Image of Vex, Hex, Smash, Smooch: Let Verbs Power Your Writing
Author(s): 
Release Date: 
October 15, 2012
Publisher/Imprint: 
W. W. Norton & Company
Pages: 
224
Reviewed by: 

“. . . [a] worthwhile addition to any word-lover’s book shelf.”

Verbs, reckons author Constance Hale, run deep in our DNA. And yes, she says, you should take her literally because “the human version of the FOXP2 gene gives us our capacity for speech and therefore for verbs.”

Well, okay, but by that reckoning surely every other part of speech must be embedded there, too.

There’s no doubt, though, that these so-called action words are what drives a piece of prose–and, indeed, any other kind of writing–and the enthusiastic manner in which Ms. Hale celebrates them is contagious and sometimes startling, as is the speed with which new verbs are added to the English language.

There are somewhere between 45,000 and 85,000 among the 315,000 to 600,000 words listed by “reputable” English dictionaries, reckons Ms. Hale, “. . . from abacinate (to blind by placing hot irons, or metal plates, in front of the eyes) to zoon (to move quickly, making a buzzing sound).” And although in Ms. Hale’s words, “we can’t verbalize without verbs,” as her fascinating guide illustrates, it’s debatable whether a whole book on the subject is really warranted.

What Vex, Hex, Smash, Smooch aims to provide is verbal dexterity: “the art of making sentences that are as enticing, graceful, sexy, and smooth as the tango.”

I’m guessing she means as smooth as the tango should be–she’s obviously never seen this reviewer on the dance floor!

That aside, Ms.
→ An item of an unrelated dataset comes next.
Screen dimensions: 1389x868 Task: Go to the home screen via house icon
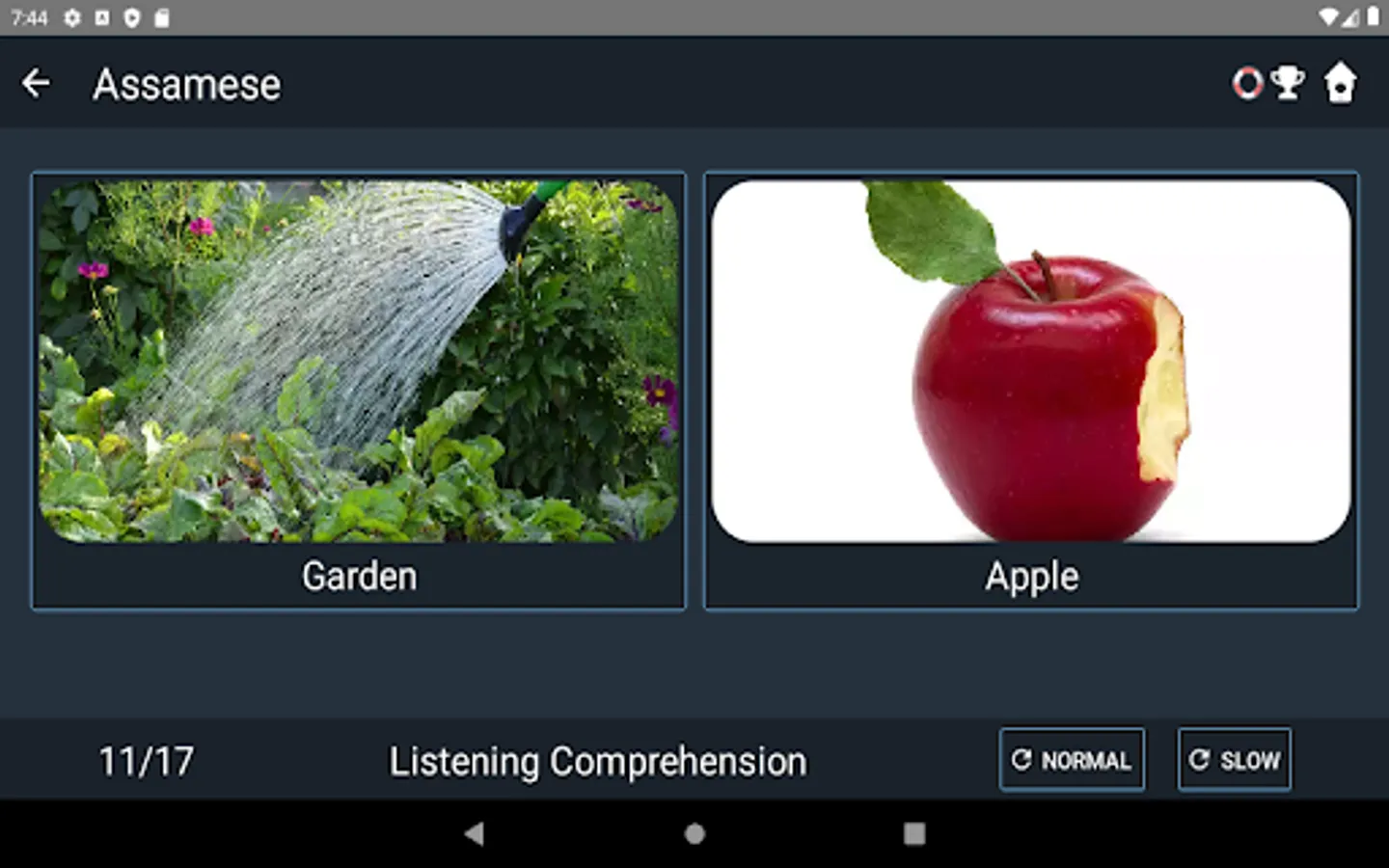coord(1340,83)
Hale, who is also the author of Wired Style and Sin and Syntax, certainly takes the vexation out of historic language lash-ups as she shows us how to hex, smash and smooch our way into sharper writing.
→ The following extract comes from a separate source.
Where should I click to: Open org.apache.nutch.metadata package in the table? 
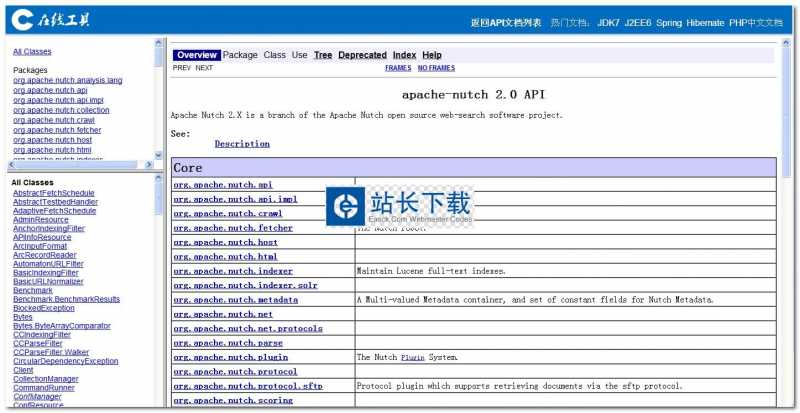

She does it well, too, jolting us out of any torpor we may have, tearing down stultifying rules and firing off examples in lively manner as she disentangles “smashed-together” ideas on language and style.

Metaphor, musicality, the very voice of a piece, all matter greatly to Ms. Hale, much to this reviewer’s delight, making Vex, Hex, Smash, Smooch—by no means a have-to-have book—a nonetheless worthwhile addition to any word-lover’s book shelf.